#### Instructions to follow
State how many lines in the data below contain the string "value". Give only the number.

....

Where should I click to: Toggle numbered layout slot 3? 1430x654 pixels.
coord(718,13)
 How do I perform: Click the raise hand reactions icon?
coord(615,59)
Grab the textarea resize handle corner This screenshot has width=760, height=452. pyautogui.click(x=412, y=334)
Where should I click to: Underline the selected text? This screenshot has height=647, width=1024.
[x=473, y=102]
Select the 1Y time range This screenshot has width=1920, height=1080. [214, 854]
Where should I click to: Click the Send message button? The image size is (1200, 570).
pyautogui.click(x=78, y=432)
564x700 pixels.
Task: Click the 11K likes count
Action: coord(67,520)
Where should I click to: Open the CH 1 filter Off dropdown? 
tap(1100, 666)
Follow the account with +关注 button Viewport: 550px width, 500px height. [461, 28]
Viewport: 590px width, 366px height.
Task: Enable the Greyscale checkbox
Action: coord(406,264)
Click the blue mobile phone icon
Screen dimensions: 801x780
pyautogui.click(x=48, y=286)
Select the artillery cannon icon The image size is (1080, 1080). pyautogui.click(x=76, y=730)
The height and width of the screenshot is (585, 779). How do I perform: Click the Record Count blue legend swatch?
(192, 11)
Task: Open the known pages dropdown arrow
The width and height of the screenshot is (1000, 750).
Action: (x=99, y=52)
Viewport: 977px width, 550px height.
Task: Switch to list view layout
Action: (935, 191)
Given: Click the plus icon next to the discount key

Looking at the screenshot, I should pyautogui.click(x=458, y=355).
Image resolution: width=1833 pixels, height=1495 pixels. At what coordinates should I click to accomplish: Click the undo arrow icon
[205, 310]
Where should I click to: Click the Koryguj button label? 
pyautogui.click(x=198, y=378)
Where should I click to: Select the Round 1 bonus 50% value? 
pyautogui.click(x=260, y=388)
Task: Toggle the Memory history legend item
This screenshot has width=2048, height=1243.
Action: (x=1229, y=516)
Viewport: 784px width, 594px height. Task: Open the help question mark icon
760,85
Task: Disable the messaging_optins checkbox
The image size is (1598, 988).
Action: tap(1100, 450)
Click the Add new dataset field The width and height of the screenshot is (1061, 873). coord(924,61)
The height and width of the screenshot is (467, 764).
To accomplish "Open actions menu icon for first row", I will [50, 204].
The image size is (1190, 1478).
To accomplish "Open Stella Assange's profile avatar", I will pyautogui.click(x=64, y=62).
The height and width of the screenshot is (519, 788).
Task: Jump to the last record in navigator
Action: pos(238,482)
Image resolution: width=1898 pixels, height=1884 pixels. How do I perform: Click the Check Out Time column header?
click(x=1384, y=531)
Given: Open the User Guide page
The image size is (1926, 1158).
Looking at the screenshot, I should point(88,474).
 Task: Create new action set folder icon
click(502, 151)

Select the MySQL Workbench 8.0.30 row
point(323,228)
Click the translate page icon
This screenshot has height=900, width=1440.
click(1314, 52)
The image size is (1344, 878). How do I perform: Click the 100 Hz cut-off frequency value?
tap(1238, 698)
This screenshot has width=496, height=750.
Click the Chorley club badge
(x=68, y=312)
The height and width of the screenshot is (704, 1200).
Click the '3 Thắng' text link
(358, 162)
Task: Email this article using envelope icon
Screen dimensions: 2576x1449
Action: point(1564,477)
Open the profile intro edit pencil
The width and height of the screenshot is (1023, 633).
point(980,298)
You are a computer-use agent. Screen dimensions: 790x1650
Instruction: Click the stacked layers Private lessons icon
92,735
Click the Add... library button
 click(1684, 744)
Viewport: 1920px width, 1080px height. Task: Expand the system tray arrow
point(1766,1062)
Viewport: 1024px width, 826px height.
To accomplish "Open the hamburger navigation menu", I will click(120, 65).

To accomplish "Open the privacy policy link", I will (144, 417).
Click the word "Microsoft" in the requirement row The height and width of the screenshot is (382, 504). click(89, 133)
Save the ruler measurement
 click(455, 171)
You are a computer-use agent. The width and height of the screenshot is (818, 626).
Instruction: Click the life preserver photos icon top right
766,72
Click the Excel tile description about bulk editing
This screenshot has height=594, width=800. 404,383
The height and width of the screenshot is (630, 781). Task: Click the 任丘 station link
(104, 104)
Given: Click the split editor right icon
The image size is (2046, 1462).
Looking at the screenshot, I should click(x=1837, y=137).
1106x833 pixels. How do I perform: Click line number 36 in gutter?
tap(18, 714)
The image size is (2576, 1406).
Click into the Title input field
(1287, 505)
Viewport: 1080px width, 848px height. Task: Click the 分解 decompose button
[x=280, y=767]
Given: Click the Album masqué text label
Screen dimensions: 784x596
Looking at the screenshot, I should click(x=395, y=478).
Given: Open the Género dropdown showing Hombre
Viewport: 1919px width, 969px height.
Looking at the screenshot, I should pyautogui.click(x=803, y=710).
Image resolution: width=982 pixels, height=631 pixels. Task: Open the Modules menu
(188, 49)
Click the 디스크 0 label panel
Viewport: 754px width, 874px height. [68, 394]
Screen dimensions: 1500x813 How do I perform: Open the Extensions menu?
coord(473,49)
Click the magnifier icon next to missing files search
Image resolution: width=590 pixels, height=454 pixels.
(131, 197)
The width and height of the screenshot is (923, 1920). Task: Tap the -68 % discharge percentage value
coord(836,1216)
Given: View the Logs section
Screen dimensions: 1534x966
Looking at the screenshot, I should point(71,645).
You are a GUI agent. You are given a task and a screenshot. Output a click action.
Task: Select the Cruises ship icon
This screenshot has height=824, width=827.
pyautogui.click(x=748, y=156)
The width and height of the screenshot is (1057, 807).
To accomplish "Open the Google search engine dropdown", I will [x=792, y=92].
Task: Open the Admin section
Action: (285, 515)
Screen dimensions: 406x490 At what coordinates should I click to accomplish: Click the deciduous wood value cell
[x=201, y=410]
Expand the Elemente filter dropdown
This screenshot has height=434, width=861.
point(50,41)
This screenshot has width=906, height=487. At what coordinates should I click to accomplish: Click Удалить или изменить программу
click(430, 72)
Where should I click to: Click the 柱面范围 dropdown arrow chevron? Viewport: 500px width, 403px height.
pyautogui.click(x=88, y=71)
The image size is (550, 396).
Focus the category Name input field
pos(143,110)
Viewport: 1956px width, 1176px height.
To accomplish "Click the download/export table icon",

....

#### Task response
4